Wearable robots have the characteristics of being lightweight, low powered and self-sufficient as they are designed to be a standalone device worn by the user for long periods of time. Consequently, they face more constraints than a typical robot with a large base to carry large power packs and powerful actuators. To satisfy the strict constraints, wearable robots normally provide only a percentage of the required torque for joint movement, while the user provides the remaining actuation needs. Advances in human robot interface are typically integrated into wearable robots to ensure that the assistive torque do not counteract the torque produced by the user.
3. Development and POC of Care Assistant & Rehabilitation Enabling CARE Robots
As technology becomes more user friendly, smarter, and affordable, development of assistive device is one of the most promising mobility options available today to prepare for the future aging society. The programme focuses on the development of a user-centered intelligent HRI framework for assistive robots, including a series of HRI solutions that encompasses an AI-enhanced shared control approach to enable assistive robots to provide effective assistance to help humans accomplish the targeted tasks. The programme does not intend to develop robotic systems from scratch. Instead, the plan is to work with robotic systems that are developed or being developed by research/academic institutions and companies. There may be hardware development work to enhance the sensing and actuation systems of the robots, but it is only for the purpose of developing a HRI under the proposed framework.

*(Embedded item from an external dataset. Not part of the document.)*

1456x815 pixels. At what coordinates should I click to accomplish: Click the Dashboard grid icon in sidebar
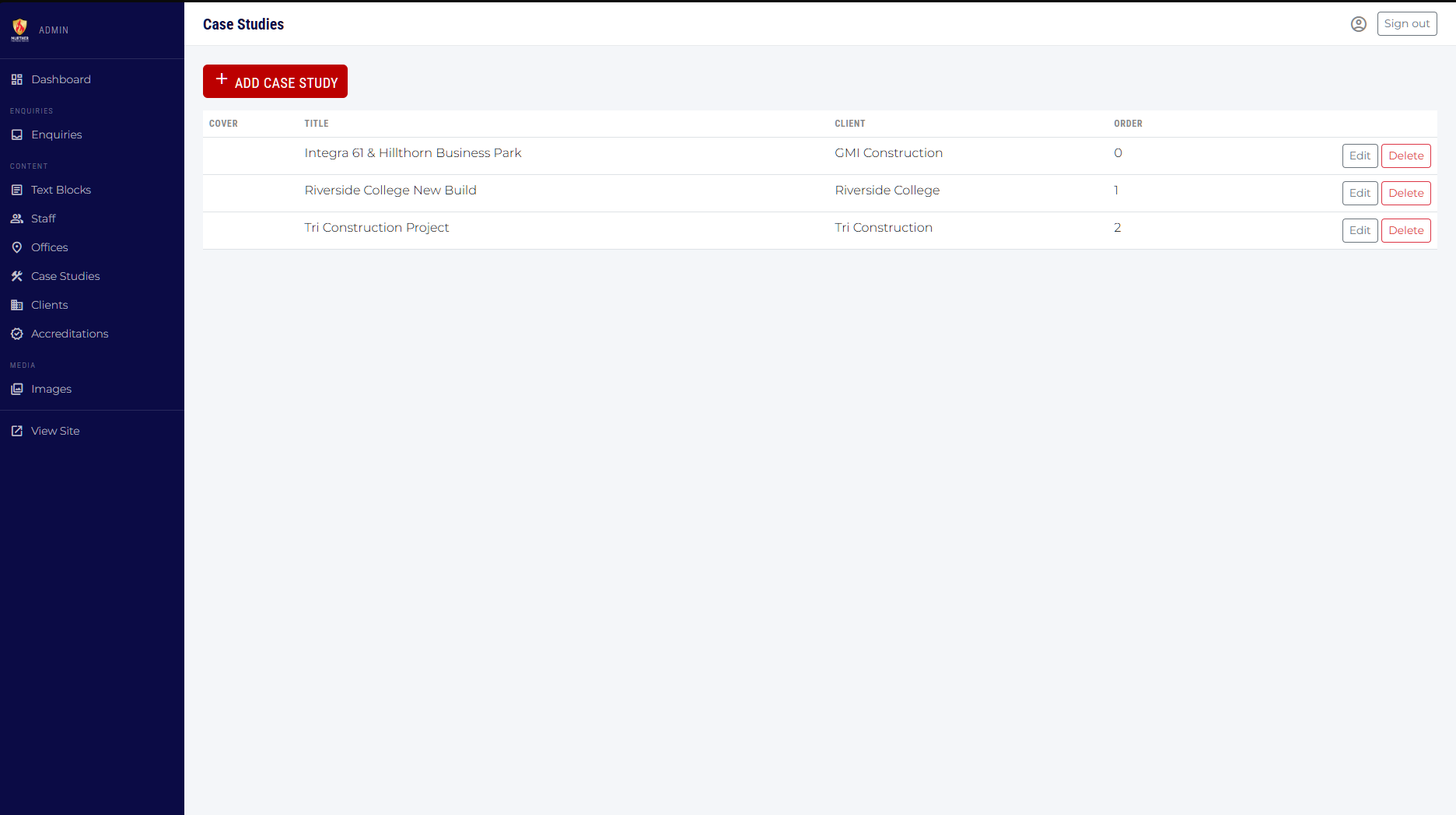pyautogui.click(x=16, y=79)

This programme covers three types of assistive robots:
i. Machine-on-Man – Lower Limbs & Upper Limbs, e.g., Exoskeletons
ii. Man-in-Machine, e.g. man in robotized wheelchair, vehicle, forklift, etc.
iii. Man-with-Machine, e.g. feeding robot, patient transfer robot.
and two types of people with varying physically function capability:
i. Moderate functioning, e.g. generally healthy elderly with declined strength, flexibility, stamina, vision, reaction time, etc.
ii. Low functioning, e.g. frail elderly who need assistance with most activities of daily living;
All the work packages in the programme will adopt the same intelligent HRI framework that embraces an AI-enhanced shared control approach which include:
i. predicting user intents via multiple sensing modalities,
ii. providing real-time adaptive assistance based on user’s performance, and
iii. providing safe physical human-robot collaborative control via variable stiffness mechanisms.
Human intention recognition algorithms developed based on different sensor modalities will be shared between each work package. All the work packages will work closely with RRIS to leverage on the RRIS Ability Data – a movement database of healthy people and rehabilitation patients – as a foundation to develop intelligent data-driven human machine interface.
Lastly, an extensible ROS 2 based HRI Toolbox will be developed to systematically capture the values created by all the other work packages (WP1 to WP5) within the Intelligent HRI for Assistive Robots programme so that the knowledge of know-hows, designs, algorithms, codes, etc. can be readily shared and accessed by relevant appropriate parties and re-used to facilitate and accelerate scientific research and innovation.